A look back in history when Sri Lanka was known as the granary of the East

This blog is dedicated to understanding the present processes of agriculture in Sri Lanka, with a view to coming up with proposals to drastically improve on the miserably low productivity we are stuck in today. A brief look at history is also useful in making this case.

Amongst other activities I am a rice farmer in the Polonnaruwa district, and my paddy fields are fed with water from the Minneriya tank. This ancient tank also supplied water to paddy farmers a thousand years ago.

During the reign of King Parakrama Bahu the Great, when we were known as the granary of the east and when he sent a navy to conquer what is now known as Myanmar, people lived in a collection of villages, which were protected by forts and some by natural barriers of mountains and lakes. For obvious practical purposes the collection of homes were close to a water source.

The farmland that was fed by a sophisticated system of tanks and canals, was outside the village, and when dawn broke they went out to cultivate this land. Often the land was owned by the King and so it was a kind of tenanted land, where a rent in the form of money or service had to be paid. Substitute the word state for king, as that in effect was what the king provided in return. The security, and administration was carried out under his aegis.

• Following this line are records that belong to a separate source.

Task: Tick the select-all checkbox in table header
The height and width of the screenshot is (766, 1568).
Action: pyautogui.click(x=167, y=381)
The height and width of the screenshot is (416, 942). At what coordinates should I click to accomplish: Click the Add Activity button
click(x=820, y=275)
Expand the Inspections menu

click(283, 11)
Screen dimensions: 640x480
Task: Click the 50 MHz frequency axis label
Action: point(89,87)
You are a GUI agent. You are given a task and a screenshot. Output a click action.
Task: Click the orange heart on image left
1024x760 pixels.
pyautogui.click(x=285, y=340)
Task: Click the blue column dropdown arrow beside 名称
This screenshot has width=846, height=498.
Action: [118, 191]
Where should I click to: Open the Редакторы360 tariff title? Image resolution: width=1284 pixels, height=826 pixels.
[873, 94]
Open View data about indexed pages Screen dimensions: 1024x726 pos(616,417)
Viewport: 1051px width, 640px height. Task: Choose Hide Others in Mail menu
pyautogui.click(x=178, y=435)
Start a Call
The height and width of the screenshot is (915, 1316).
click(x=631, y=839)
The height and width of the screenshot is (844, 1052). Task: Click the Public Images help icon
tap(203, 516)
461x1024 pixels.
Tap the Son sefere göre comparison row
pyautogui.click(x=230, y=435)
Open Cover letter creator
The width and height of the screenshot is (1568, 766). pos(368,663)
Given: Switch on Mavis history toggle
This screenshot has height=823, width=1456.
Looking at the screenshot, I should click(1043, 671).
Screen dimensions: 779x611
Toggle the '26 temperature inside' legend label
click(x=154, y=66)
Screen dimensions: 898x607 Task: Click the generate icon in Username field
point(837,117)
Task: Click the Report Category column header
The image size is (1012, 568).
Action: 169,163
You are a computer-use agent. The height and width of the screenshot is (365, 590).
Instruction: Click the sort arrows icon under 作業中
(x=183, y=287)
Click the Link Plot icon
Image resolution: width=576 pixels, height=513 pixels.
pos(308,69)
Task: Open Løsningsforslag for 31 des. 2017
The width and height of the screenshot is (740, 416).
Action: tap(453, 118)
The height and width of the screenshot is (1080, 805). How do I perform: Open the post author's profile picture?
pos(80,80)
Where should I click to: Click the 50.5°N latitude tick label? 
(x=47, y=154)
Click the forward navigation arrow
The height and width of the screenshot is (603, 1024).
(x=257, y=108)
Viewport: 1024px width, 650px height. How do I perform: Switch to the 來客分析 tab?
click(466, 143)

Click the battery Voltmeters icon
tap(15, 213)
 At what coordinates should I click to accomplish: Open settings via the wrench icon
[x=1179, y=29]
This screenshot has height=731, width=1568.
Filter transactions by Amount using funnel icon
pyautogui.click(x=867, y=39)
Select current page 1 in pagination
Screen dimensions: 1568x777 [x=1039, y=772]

This resulting arrangement meant that all farmland remained that way, and was not encroached on for home building or building one’s ranchettes, that many people in the Polonnaruwa now live in. The agricultural land was always kept that way and all effort was to use organic planting practices to maximize yield, as there were no pesticides and chemical fertilizers.

Admittedly, the number of people in this district were a fraction of today’s population, with a lot of land forested. The varieties of rice were indigenous, part of the over 500 varieties of rice prevailing in that age, so that regional grains were planted to suit the specific local conditions, which include weather pattern and soil conditions.

Instead of separating agricultural land from areas of habitation, recent practice in the last 80 years has been to give agricultural land to landless peasants from all over the country to live in, on the assumption that they as peasant farmers will have an increased income and quality of life. In practice what has then happened is that land has got divided amongst children and grandchildren. It is difficult to find any productive agricultural plots amongst the many homes and home gardens dotted all around. Very few of the owners of these ranchetts are farmers, and most of them are in service sectors such as retail, security, defense, healthcare, education, government and construction. Just on the street I live in given by DS Senanayaka for farming, there is not one full time farmer. I fear that the WHOLE COUNTRY is becoming one massive suburb with people living in ranchettes of up to three acres each and so agricultural land is disappearing.